=== EXERCISE AIM ===
The answer is the line containing "Task: Click Kashiwa" plus every line after it to the end of the material, retyped exactly and without the pictures.

=== DATA SHOWN ===

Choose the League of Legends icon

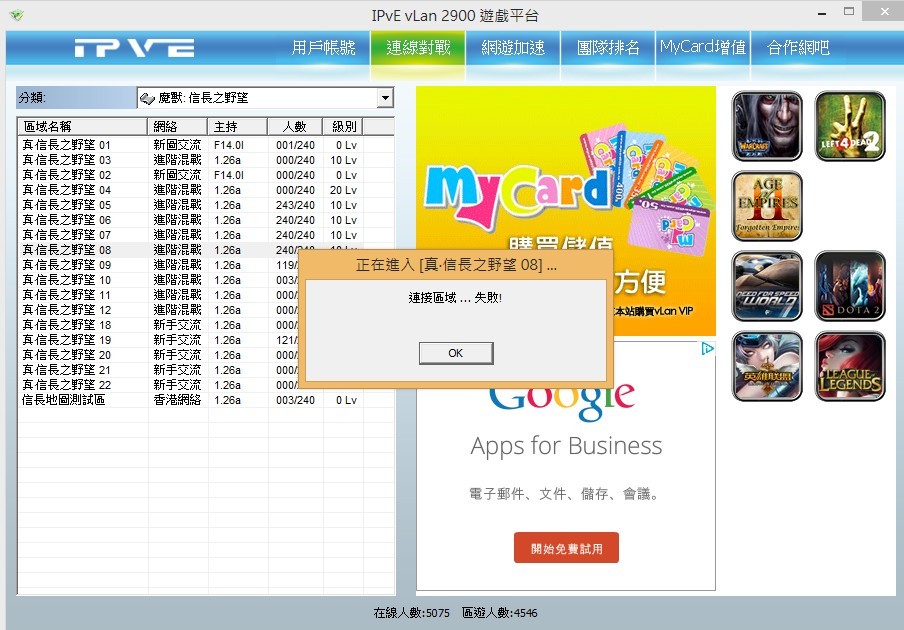(850, 366)
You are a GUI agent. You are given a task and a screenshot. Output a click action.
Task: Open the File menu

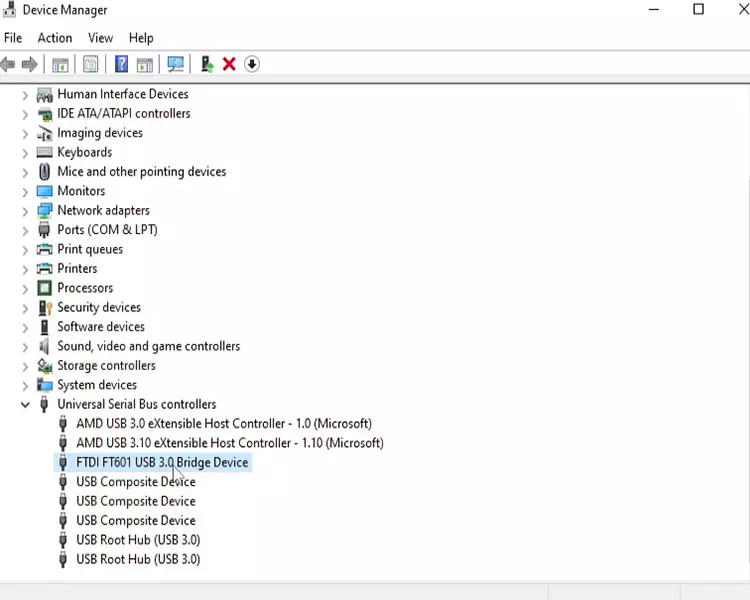(13, 38)
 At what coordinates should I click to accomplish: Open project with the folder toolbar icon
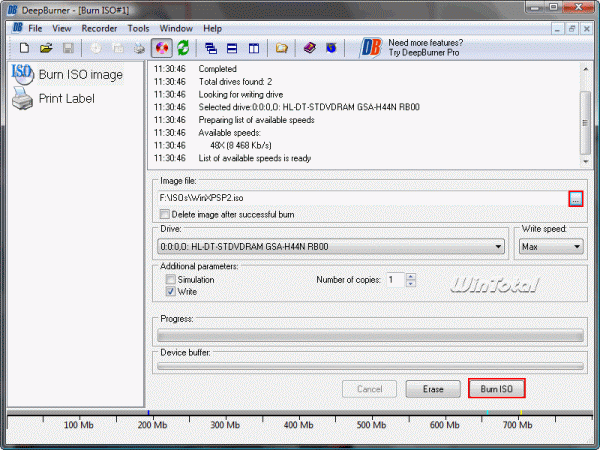pos(46,48)
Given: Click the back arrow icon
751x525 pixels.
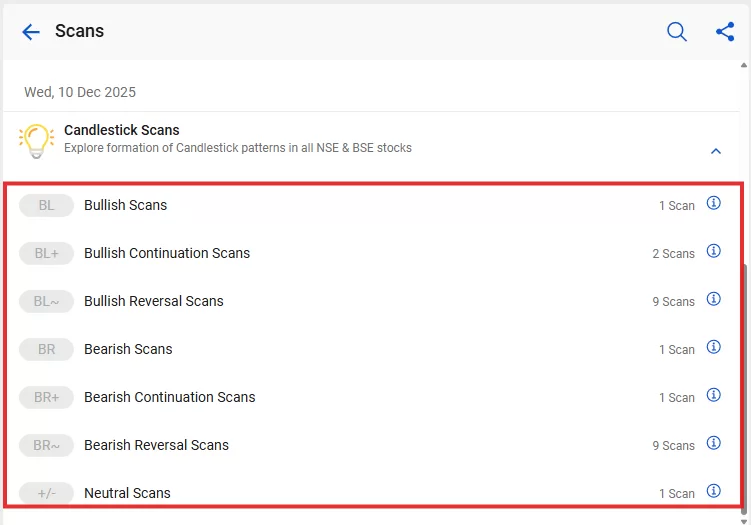Looking at the screenshot, I should (x=31, y=32).
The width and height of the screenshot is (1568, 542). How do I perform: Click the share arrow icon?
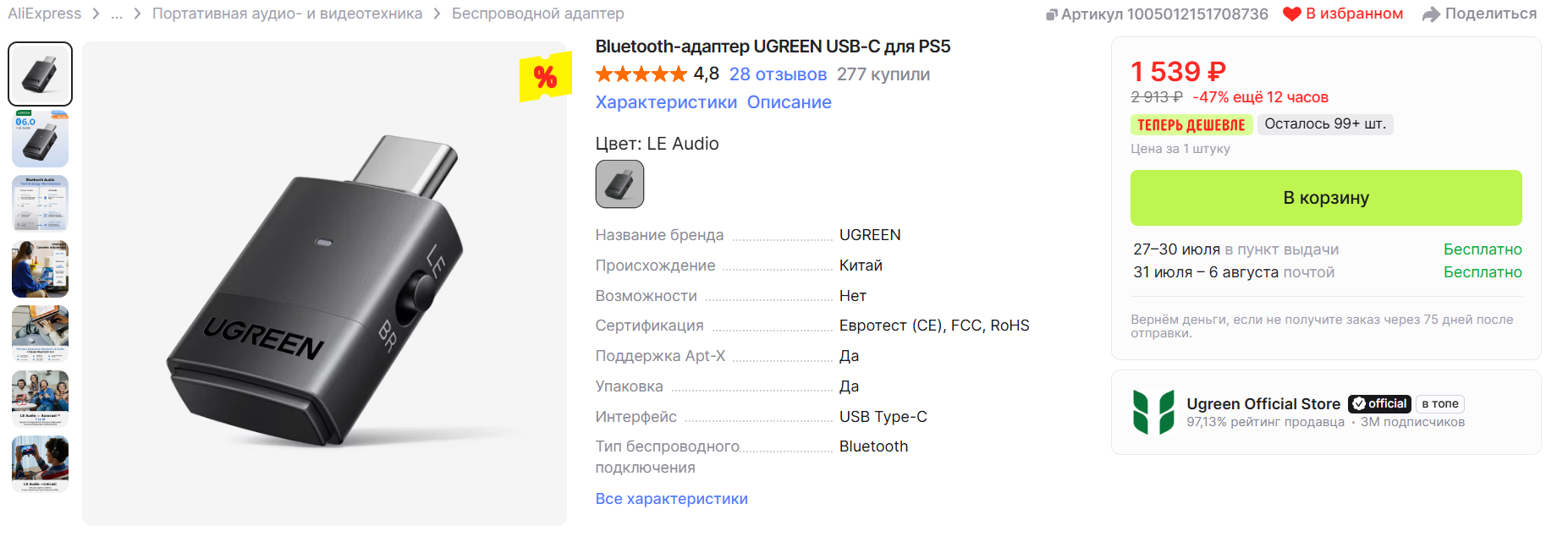pos(1431,14)
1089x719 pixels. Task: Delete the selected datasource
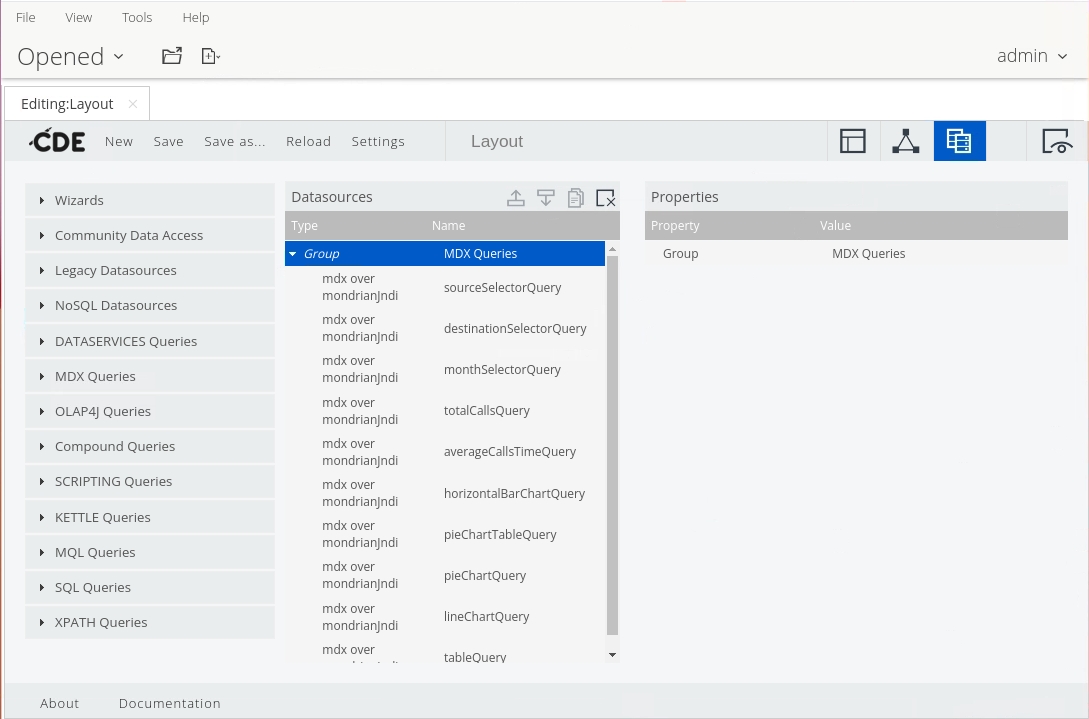[605, 198]
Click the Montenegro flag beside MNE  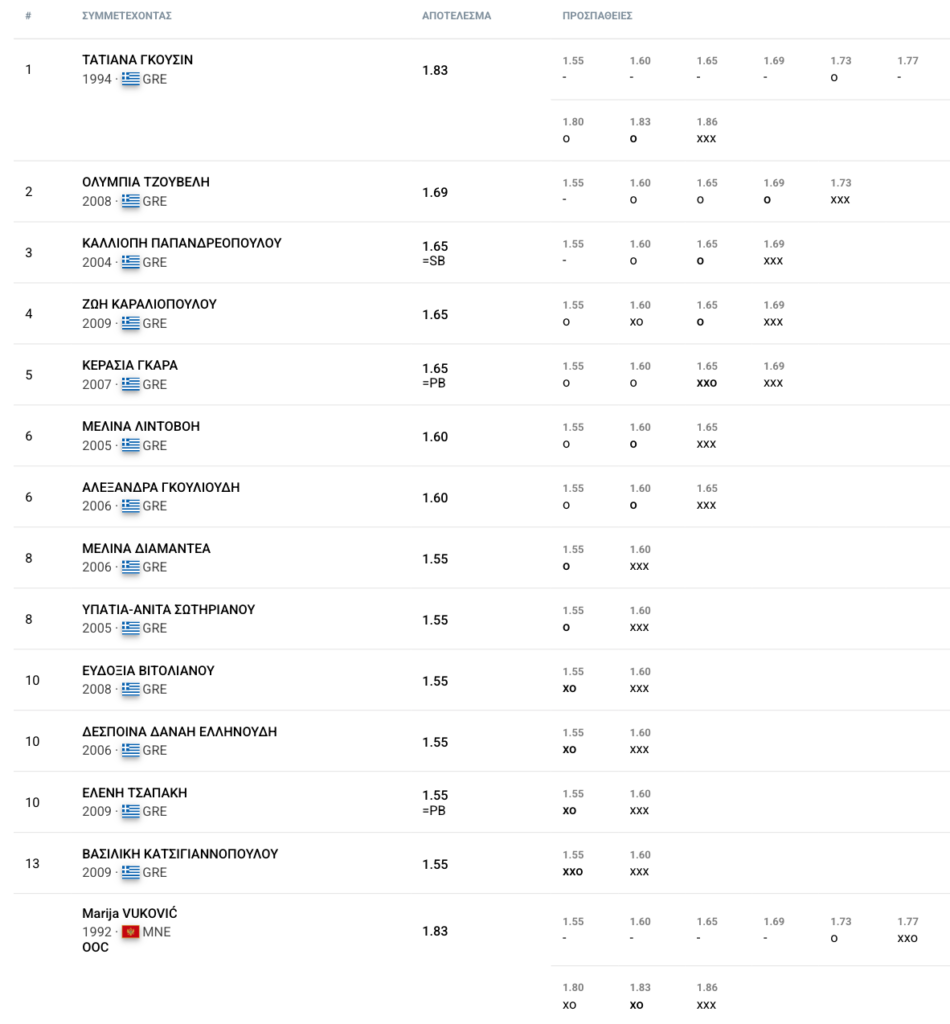click(130, 932)
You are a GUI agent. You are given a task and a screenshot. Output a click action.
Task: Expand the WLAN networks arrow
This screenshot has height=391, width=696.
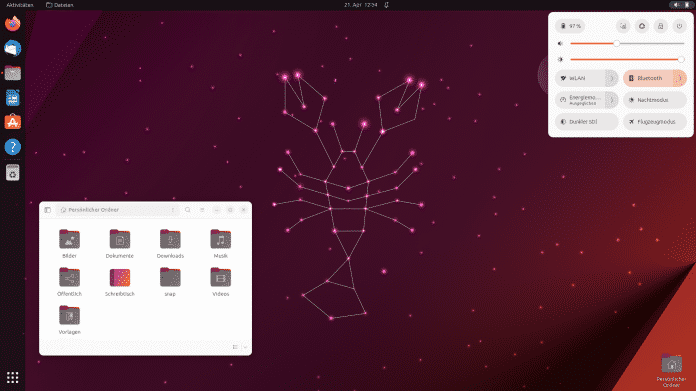tap(612, 78)
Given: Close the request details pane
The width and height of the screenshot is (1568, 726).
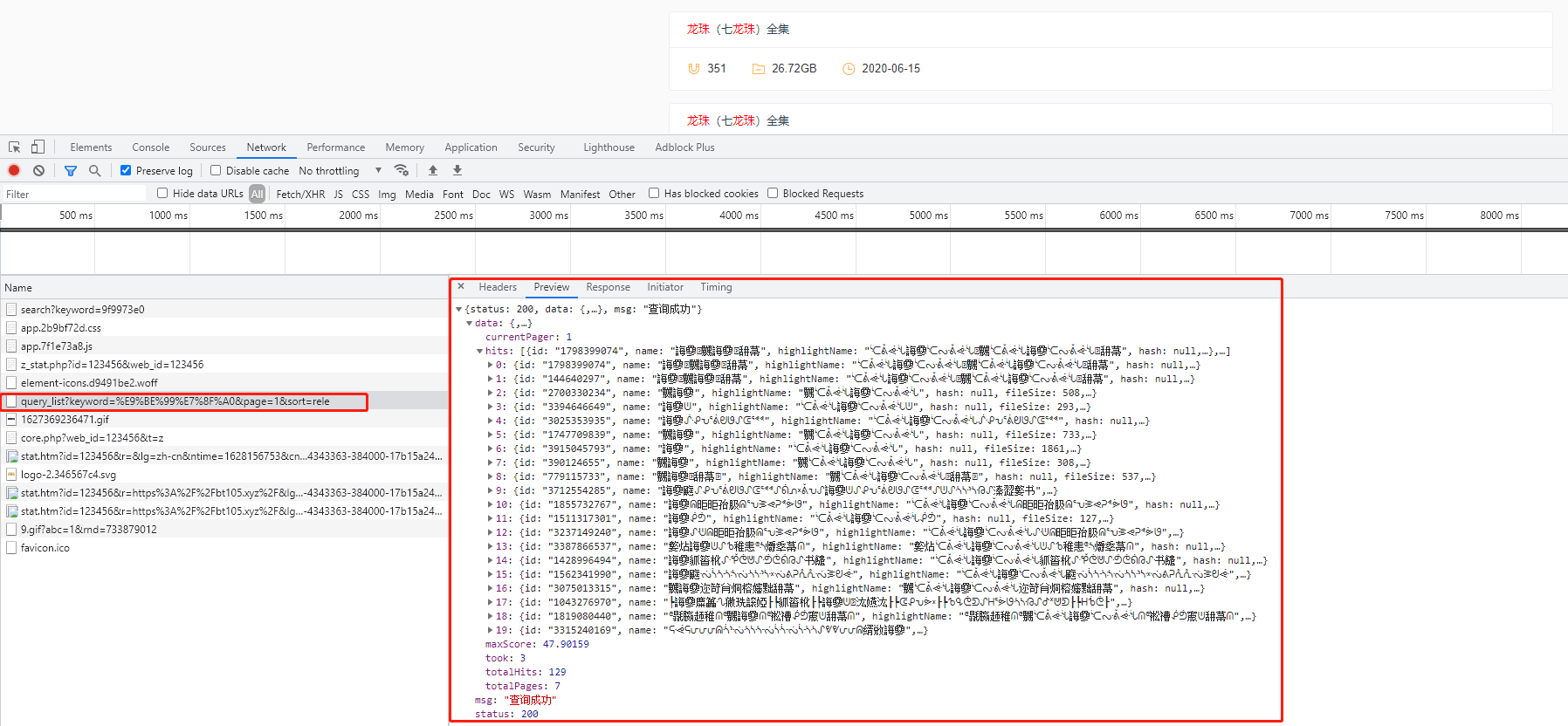Looking at the screenshot, I should [x=461, y=287].
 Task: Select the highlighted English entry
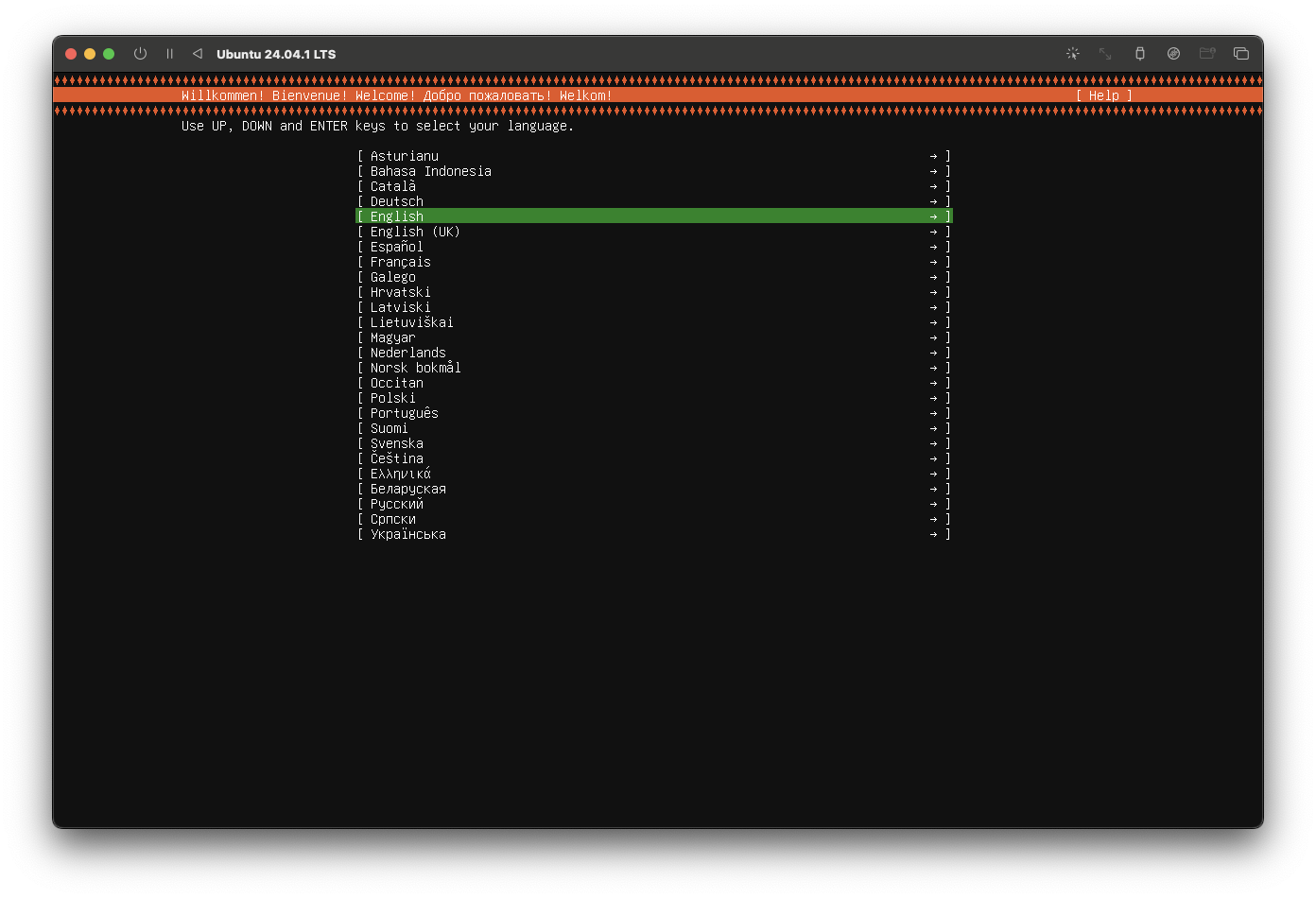point(397,216)
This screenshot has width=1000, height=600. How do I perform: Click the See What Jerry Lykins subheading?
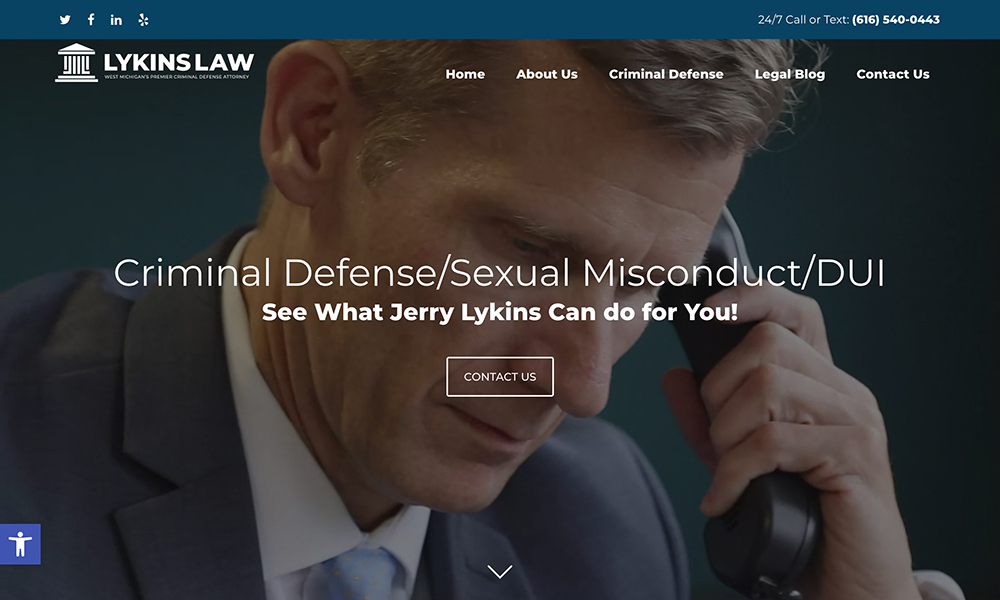499,312
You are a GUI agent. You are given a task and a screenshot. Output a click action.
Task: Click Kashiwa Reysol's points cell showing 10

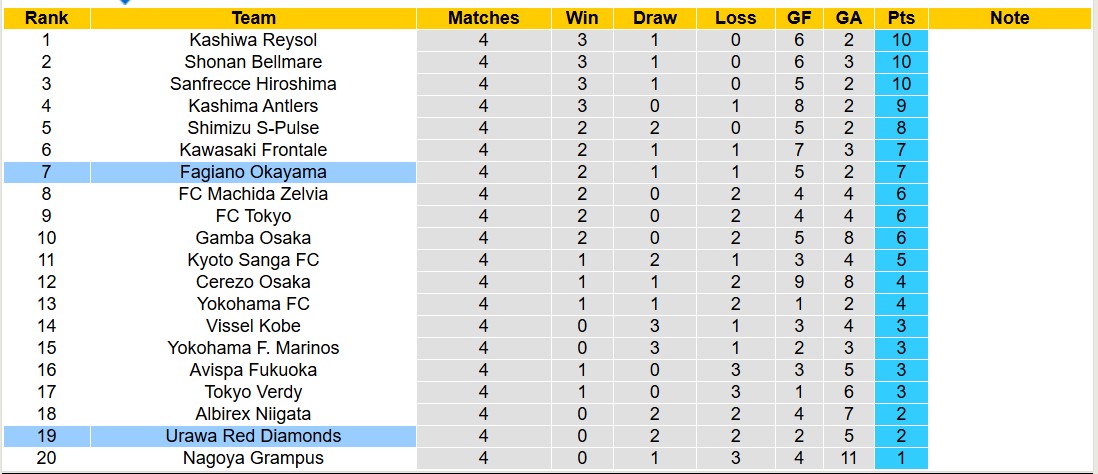(901, 40)
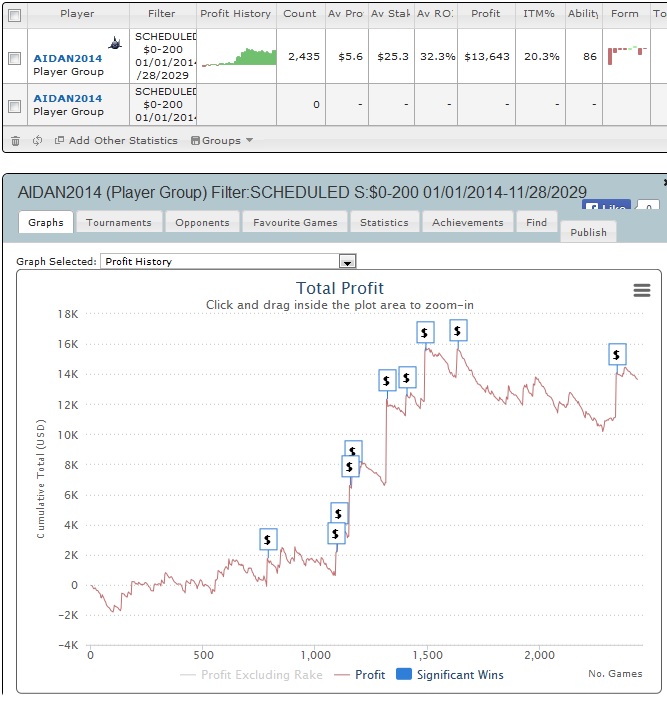Click the dollar marker near 800 games
The height and width of the screenshot is (707, 667).
click(x=268, y=539)
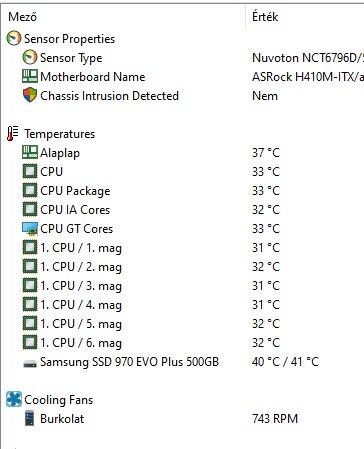364x449 pixels.
Task: Click the ASRock H410M-ITX motherboard value
Action: (308, 77)
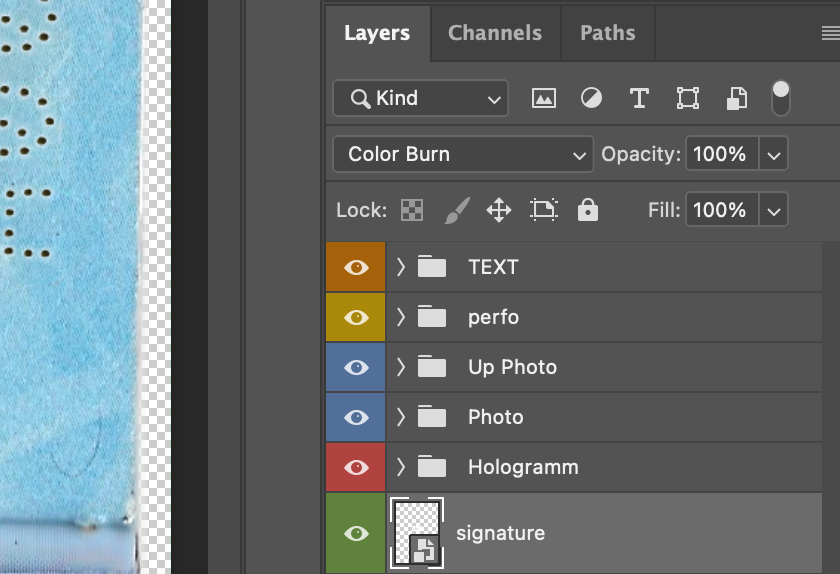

=== ANSWER TO THIS TASK ===
Task: Click Kashiwa Reysol's points cell showing 10

(901, 40)
Click the dollar marker near 800 games
The height and width of the screenshot is (707, 667).
click(x=268, y=539)
364x449 pixels.
Task: Click the ASRock H410M-ITX motherboard value
Action: (308, 77)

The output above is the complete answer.